Richard Rosenblatt, DMD (RR): The most important development, in my opinion, has been the increased ease of use that has resulted from general improvements to the hardware and software. I have been using intraoral scanners since 2003, and there was a time when scanning a full arch was next to impossible. Now, I teach classes in which dentists successfully scan full arches 5 minutes after picking up a scanner for the first time. This allows us to do much more comprehensive dentistry more efficiently. It also can free up the dentist to focus on other tasks because team members can be trained to scan patients. In my office, providing aligners has become very easy because our team performs all of the scanning. In addition, we were able to make a team decision to eliminate stone and exclusively 3D print our models.
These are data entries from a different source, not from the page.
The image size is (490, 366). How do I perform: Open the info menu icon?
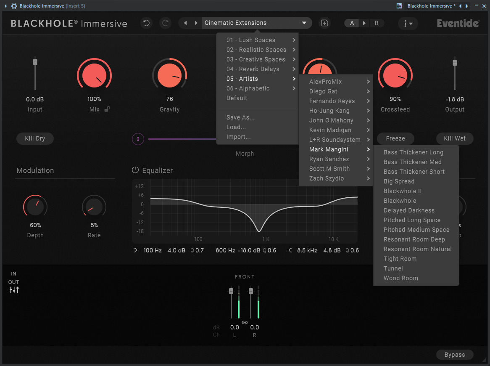tap(408, 24)
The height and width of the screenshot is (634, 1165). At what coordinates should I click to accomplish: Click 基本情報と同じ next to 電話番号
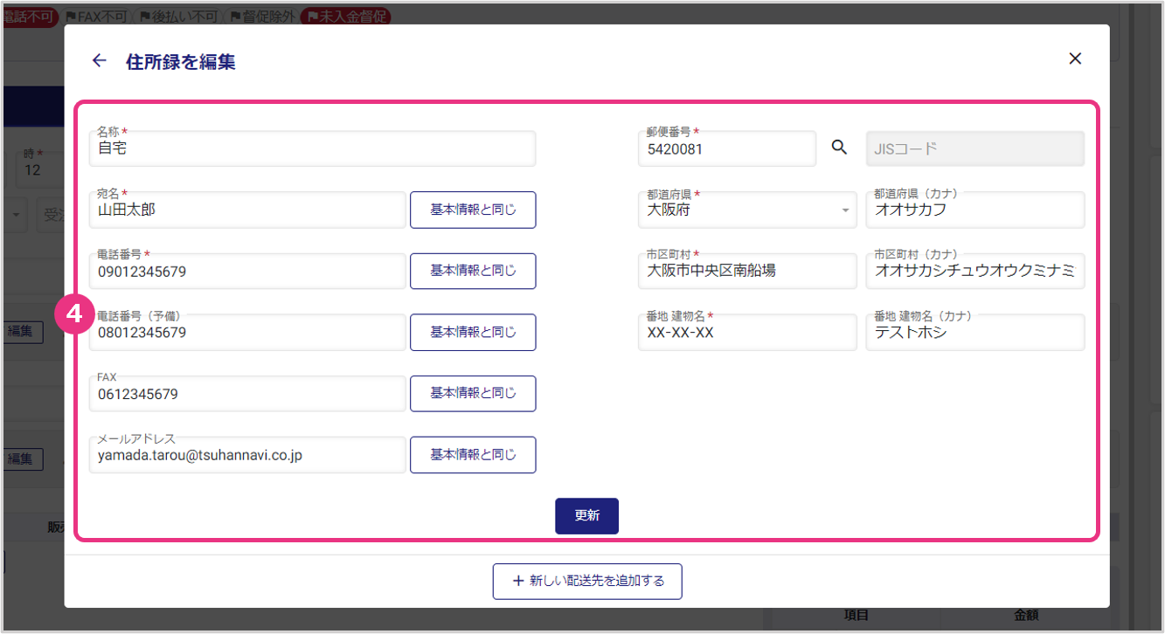point(473,271)
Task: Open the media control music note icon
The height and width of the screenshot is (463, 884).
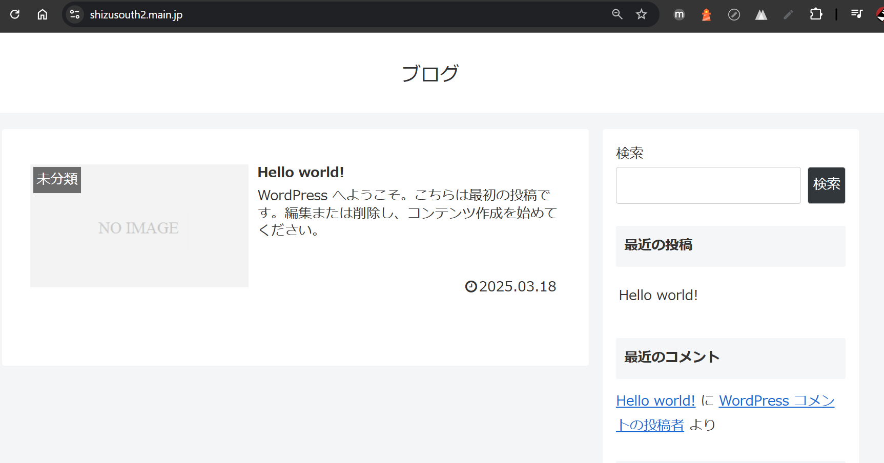Action: (856, 14)

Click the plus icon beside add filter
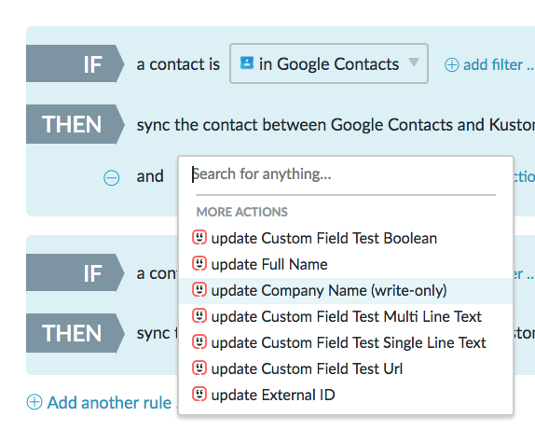tap(451, 64)
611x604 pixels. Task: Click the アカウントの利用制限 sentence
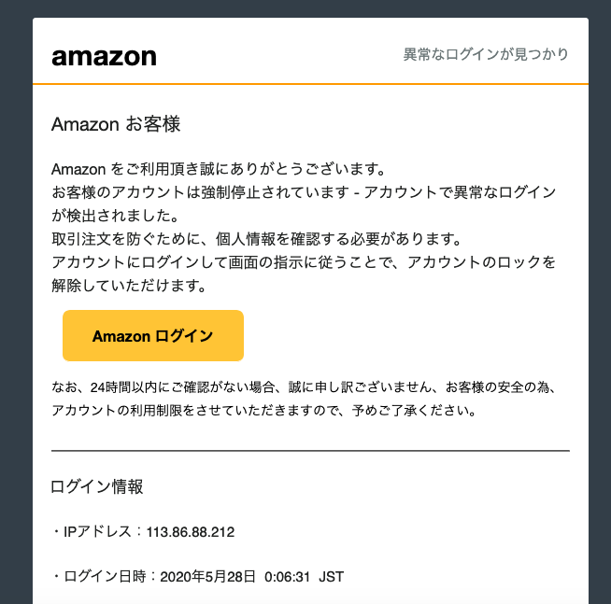pyautogui.click(x=263, y=411)
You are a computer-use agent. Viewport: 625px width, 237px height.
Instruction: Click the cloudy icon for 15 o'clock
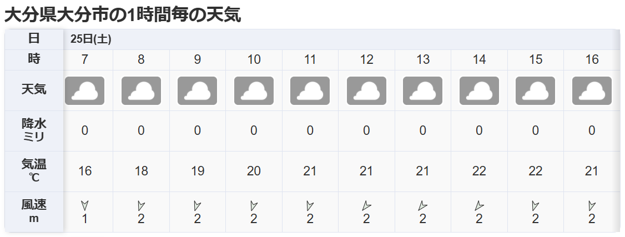tap(536, 91)
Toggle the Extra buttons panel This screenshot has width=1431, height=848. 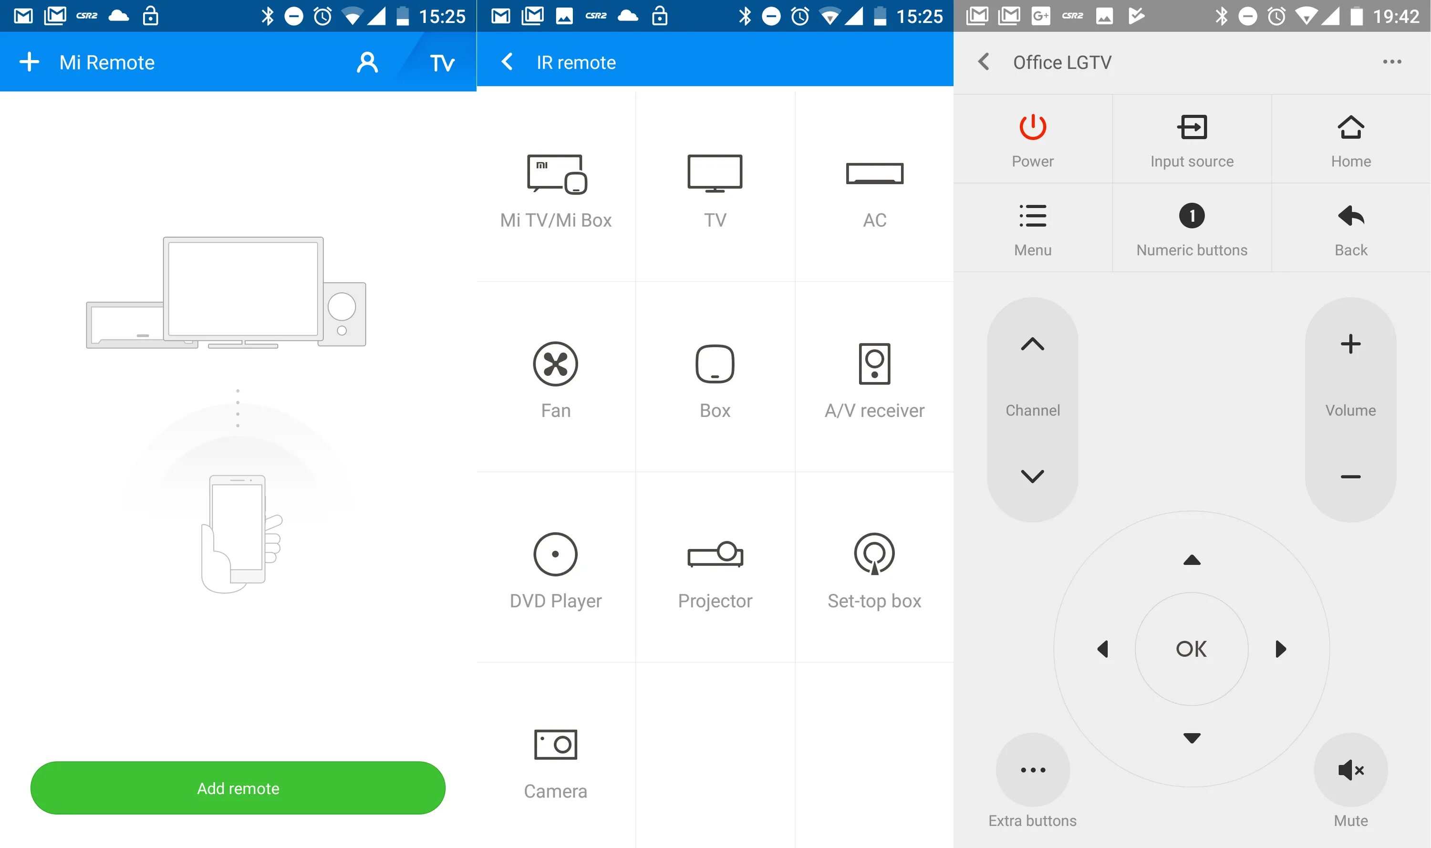[1034, 770]
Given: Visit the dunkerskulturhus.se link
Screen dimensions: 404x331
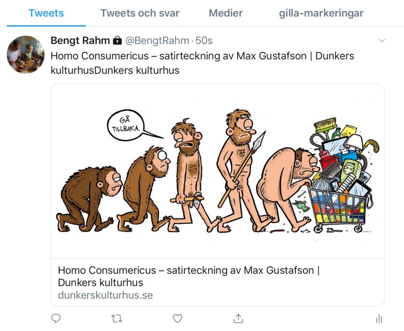Looking at the screenshot, I should pyautogui.click(x=105, y=295).
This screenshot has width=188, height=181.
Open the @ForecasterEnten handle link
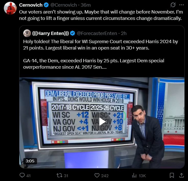pos(97,33)
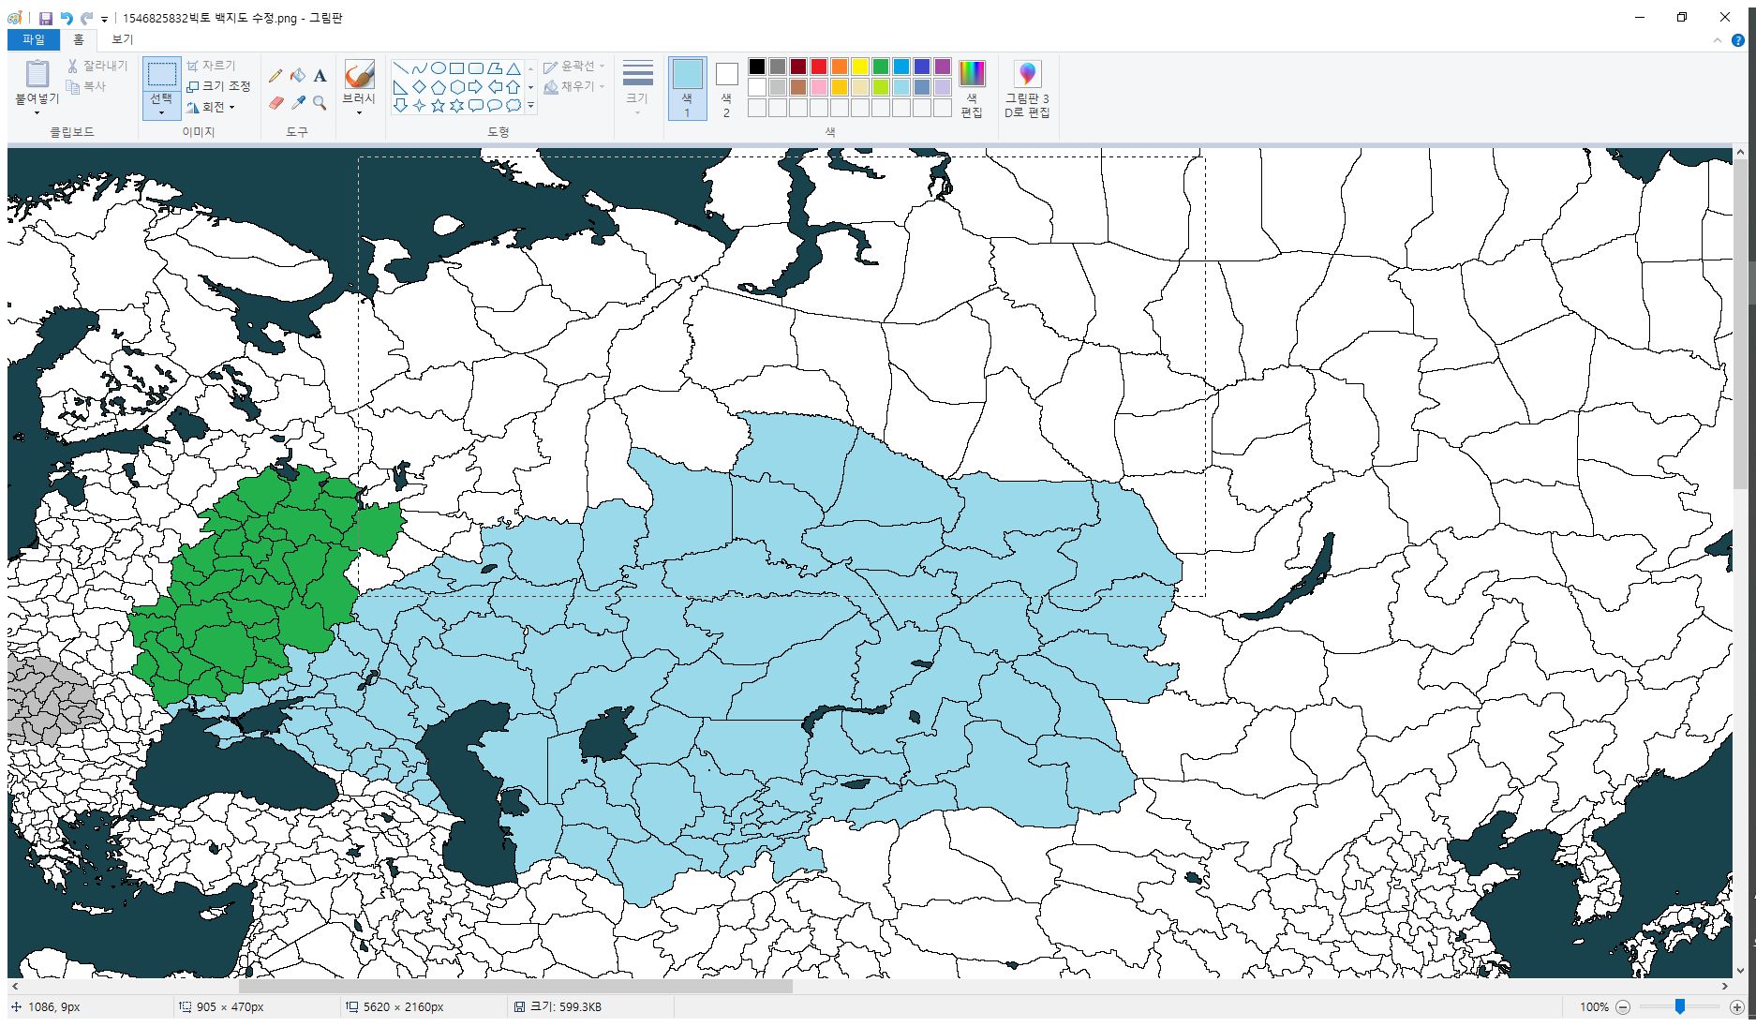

ID: What are the most important considerations when purchasing an intraoral impression scanner?
RR: The first step is to commit to purchasing one. The range of price points and features is so varied now that everyone can implement a basic scanner. Patients appreciate it, and the ability to instantly send data to a laboratory to collaborate on challenging cases is such a significant benefit. The next step is determining what your long-term plan is. Do you want to venture into same-day restorations, custom abutments, etc? If not, then almost any scanner on the market today will work for you. If you want to perform those more advanced in-office processes, however, then you need to make sure to get a system that includes the comprehensive package that is necessary. For me, using a scanner that integrates well with an in-office milling machine has been advantageous.
ID: You mention orthodontics, which is such a huge area of growth in the profession, in part because of increased case acceptance rates. How can scanning contribute to patients being more receptive to orthodontic treatment?
RR: We use the technology to improve patient communication and educate them in the chair. The images from an intraoral scan make it easy to show patients how their bite is not functioning correctly or how their teeth are misaligned. Several aligner companies even provide quick renderings at no cost. Patients really appreciate that comprehensive ability to see what their options and opportunities are.
ID: What developments do you think might be on the horizon?
RR: Although the hardware will continue to improve, the more impactful developments will likely involve the software. I anticipate seeing a lot more digital wax-ups that can be performed in-office. We are already seeing software modules that provide instant simulations for aligner therapy. As artificial intelligence continues to develop, we will see a lot more features like that. Improved software will allow us to be more comprehensive. Fabricating a single crown in 60 to 90 minutes is fairly easy, but more complex restorations are currently more difficult to fabricate in-house. It will also become more common for dentists to utilize intraoral impression scanners to track how patients' teeth are wearing over time. A few software programs already offer that capability, and I believe that more will in the future. Of course, affordability is always a factor for dentists, but I expect prices for intraoral impression scanners to decrease even further in the future, which will increase adoption rates.
ID: You mentioned price. How achievable is the ROI for intraoral impression scanners?
RR: You can calculate how much money you spend on impression material and how much time you spend on remakes. Many laboratories offer discounts for sending digital files. Some aligner systems also include a defined cost of $30 to $50 per impression. For me, the most important factor has been the general growth of my practice that has resulted from the ability to offer chairside dentistry. Being able to mill and deliver same-day restorations and eliminate second visits has created a buzz among patients that has been invaluable to me. Now, I am not only using my scanner for crowns but also using it to restore implants and more.